Lots of leaps of logic there. For one it assumes that causality as understood currently by man was always so. The other major one is it also blurs between causality and time progression
I'm more of an agnostic because I don't really know if there is a God or not and the universe is a lot more vast and...
Heaven, purgatory or hell. Turns out the biggest tradition has put the most thought into it and has the best answers.
> For one it assumes that causality as understood currently by man was always so.
You can also say "reason". It's similar to arguing in mathematics. The area of a circle is a certain amount be*cause* of its radius.
>The other major one is it also blurs between causality and time progression
It's not arguing from temporal series, like a row of dominos falling over.
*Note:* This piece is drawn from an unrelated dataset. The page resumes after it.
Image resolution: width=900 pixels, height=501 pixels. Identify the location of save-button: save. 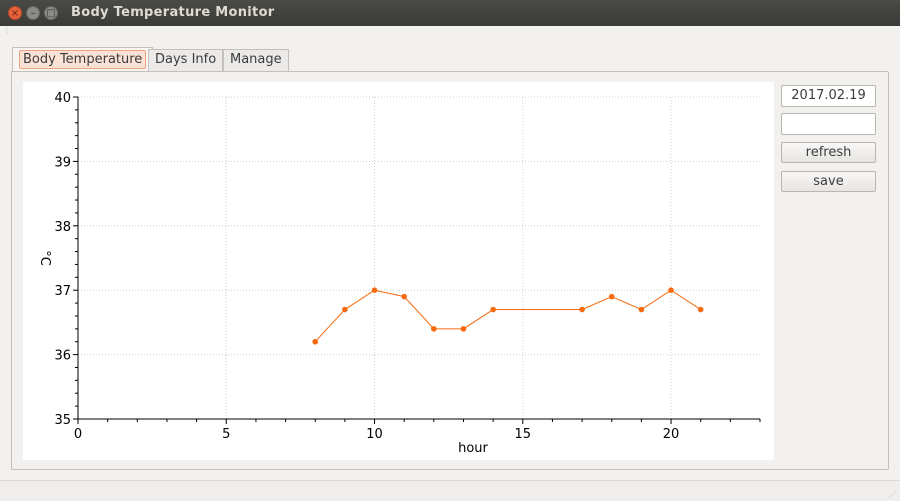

It's arguing from an essential series, like that train example.
It's asking: If all material things need their potential to be actualized, that actualizer must not be material.
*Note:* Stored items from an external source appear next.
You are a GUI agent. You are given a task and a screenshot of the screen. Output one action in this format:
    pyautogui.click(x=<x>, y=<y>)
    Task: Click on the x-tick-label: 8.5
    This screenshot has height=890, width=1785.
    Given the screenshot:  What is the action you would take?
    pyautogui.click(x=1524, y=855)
If there is valid reason to believe then there is no reason to believe there is arrogance
That is, to believe either way.
Why cant potential be inherently actiualized?
What reason do you have for believing then?
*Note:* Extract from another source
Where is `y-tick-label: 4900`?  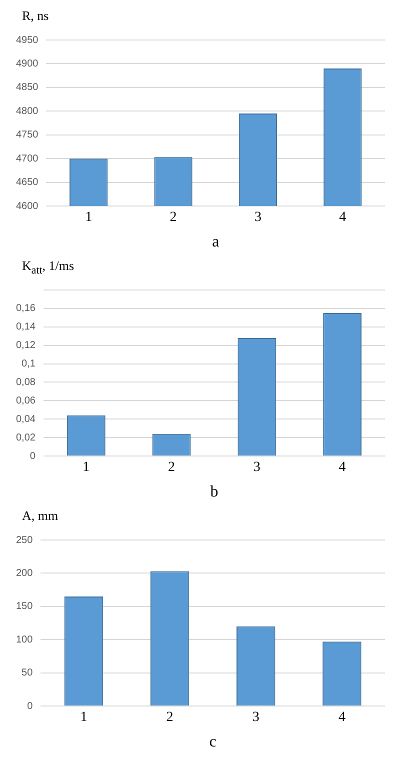 y-tick-label: 4900 is located at coordinates (28, 64).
God is a social construct for slaves
Divine conservation. Basically
because things don't actualize themselves. It's like arguing the pen might actualize its potential to be on the floor. But the pen only goes on the floor when someone throws it there. Self-actualization would mean that things can suddenly fly around, bend or even pop into existence from nothing.
Why doesn't the potential red elephant in your room actualize its potential to be there? Potential things can't actualize.
Why cant two items help actualize each other?